> Estratto del documento
----

Un dramma anche per i fornitori Cibo ad alto rischio, si salva il caffè

Per le industrie che forniscono cibo e bevande ai ristoranti la situazione è assai complicata per via delle chiusure a cena e dei pranzi risicati. Qualcuno prova a reinventarsi ma non tutti possono farlo a livello strutturale. Per i "freschi" la situazione è da lockdown, l'espresso tiene grazie alle colazioni

02 novembre 2020 | 08:30
di Federico Biffignandi
Si pensa subito ai ristoranti e ai bar, si intervistano loro, si cerca di sostenere in ogni modo la loro attività, si assiste ai loro sfoghi, alle loro proteste, alle richieste insistenti di aiuto. Ma il ristoratore è solo l’ultimo anello della catena (in ordine solo temporale, non certo di importanza) agroalimentare. Andando a ritroso lungo di essa si arriva quasi al principio, ovvero alle industrie, a quei fornitori che lavorano con l’Horeca e che ora rischiano di ritrovarsi - un’altra volta - prima con i magazzini ingolfati di cibo e bevande che nessun ristoratore ordina perché si lavora decisamente meno e poi con i magazzini completamente vuoti, perché quella stessa merce è stata in qualche modo smaltita (magari con più spese che guadagni) e nessuno ordina più. Va da sé che dalle parti dei fornitori l’umore sia nero e che vada di pari passo con quello dei ristoratori. Caffè, cibo, vino, drink, acqua, nessuno fa eccezione. Al limite c’è chi soffre un po’ meno o chi ha qualche scappatoia per salvarsi in corner, ma si tratta di briciole.


Chiudono i ristoranti e i fornitori soffrono

Il cibo è il comparto più colpito, soprattutto per chi lavora con i “freschi” come Longino&Cardenal. «C'è frustrazione - spiega l’amministratore delegato, Riccardo Uleri - dopo il lockdown avevamo ricominciato con un organico alleggerito, ma avevamo trovato un nuovo equilibrio e velocemente stavamo tornando vicini ai fatturati dello scorso anno. Stavamo dando un senso economico alla nuova situazione insomma, ma adesso ci hanno ributtato nel disastro».

----

> Compito da svolgere
Stabilisci se ciascuna affermazione concorda con l'articolo sui fornitori della ristorazione, rispondendo sì o no e riportando fra virgolette le parole del testo che lo decidono. 1. Il ristoratore viene definito il primo anello della catena agroalimentare. 2. Secondo Riccardo Uleri, dopo il lockdown Longino&Cardenal aveva ripreso l'attività con meno personale. 3. Il cibo viene indicato come il comparto più colpito.

----

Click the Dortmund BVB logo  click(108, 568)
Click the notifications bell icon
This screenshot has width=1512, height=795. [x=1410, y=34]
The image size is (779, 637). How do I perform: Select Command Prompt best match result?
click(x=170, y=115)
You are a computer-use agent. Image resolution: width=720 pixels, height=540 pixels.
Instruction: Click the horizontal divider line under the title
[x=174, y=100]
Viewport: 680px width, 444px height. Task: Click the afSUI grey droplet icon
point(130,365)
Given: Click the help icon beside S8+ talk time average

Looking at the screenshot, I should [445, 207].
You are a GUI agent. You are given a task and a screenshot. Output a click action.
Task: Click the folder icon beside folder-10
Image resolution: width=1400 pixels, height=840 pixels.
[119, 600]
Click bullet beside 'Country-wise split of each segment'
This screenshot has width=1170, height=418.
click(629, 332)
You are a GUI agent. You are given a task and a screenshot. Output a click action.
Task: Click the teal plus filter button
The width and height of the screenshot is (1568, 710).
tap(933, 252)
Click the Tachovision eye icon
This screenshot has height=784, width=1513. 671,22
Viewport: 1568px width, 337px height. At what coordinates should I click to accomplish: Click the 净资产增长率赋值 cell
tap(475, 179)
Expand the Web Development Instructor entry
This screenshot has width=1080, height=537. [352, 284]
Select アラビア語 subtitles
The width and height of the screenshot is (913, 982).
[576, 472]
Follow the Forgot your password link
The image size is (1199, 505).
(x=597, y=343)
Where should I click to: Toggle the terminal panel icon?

----

> Riquadro risposta
1. No: «il ristoratore è solo l’ultimo anello della catena»
2. Sì: «dopo il lockdown avevamo ricominciato con un organico alleggerito»
3. Sì: «Il cibo è il comparto più colpito»